Exercise instructions =>
Starting at the line containing "Task: Uncheck the Japanese (日本語) language" and ending with the line containing "point(239,7)", write those lines out again with "dialog" changed to "popup" and nothing else altered. Omit the pictures.

Data lines =>
— begin —
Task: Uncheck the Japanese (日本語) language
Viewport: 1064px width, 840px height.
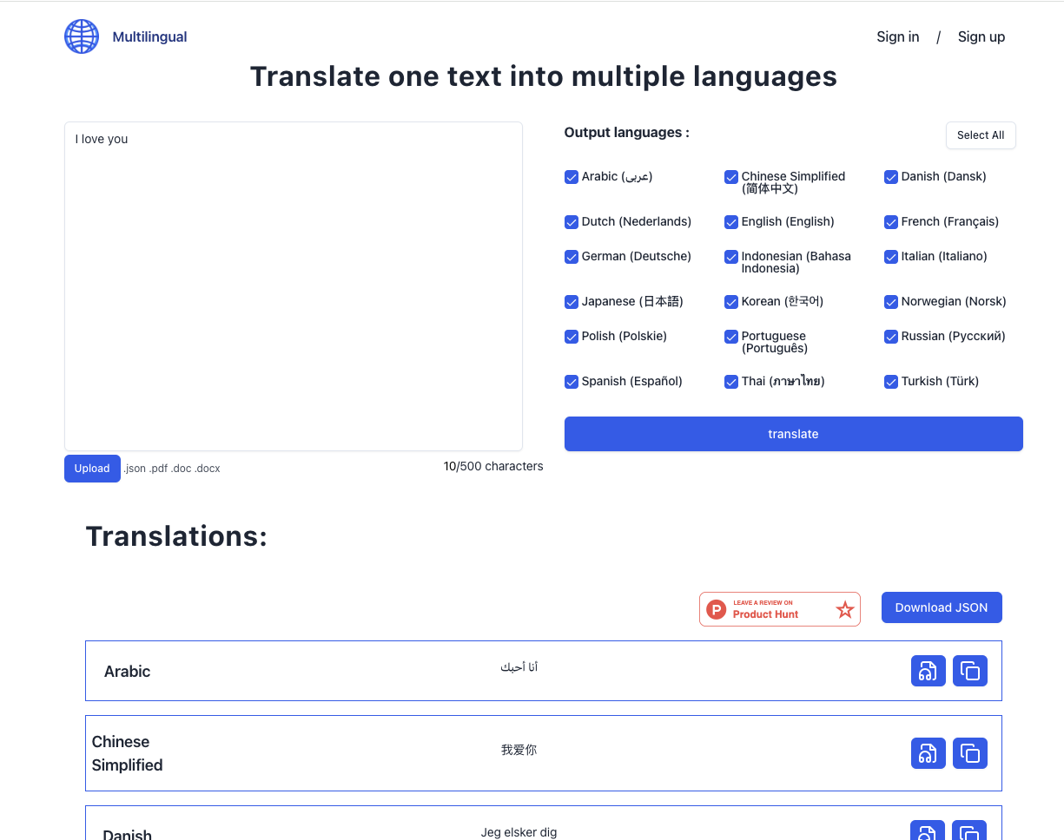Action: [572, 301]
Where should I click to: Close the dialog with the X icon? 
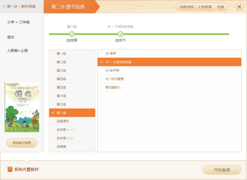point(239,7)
— end —
— begin —
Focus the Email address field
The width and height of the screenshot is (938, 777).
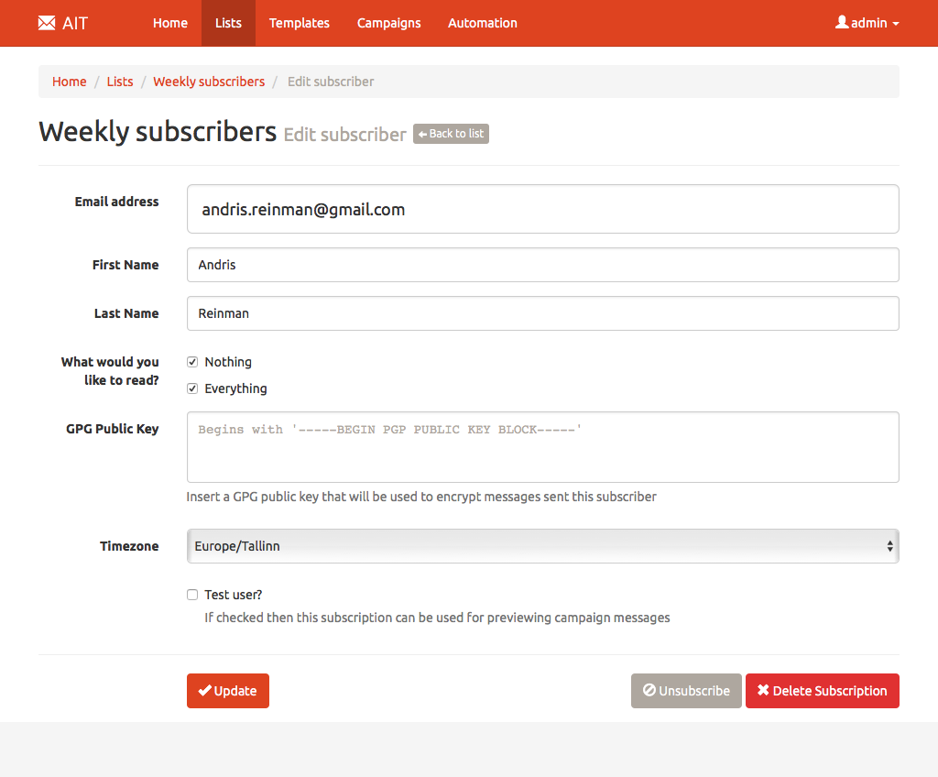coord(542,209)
— end —
Answer for the task =>
Task: Uncheck the Japanese (日本語) language
Viewport: 1064px width, 840px height.
Action: [572, 301]
Where should I click to: Close the popup with the X icon? 
point(239,7)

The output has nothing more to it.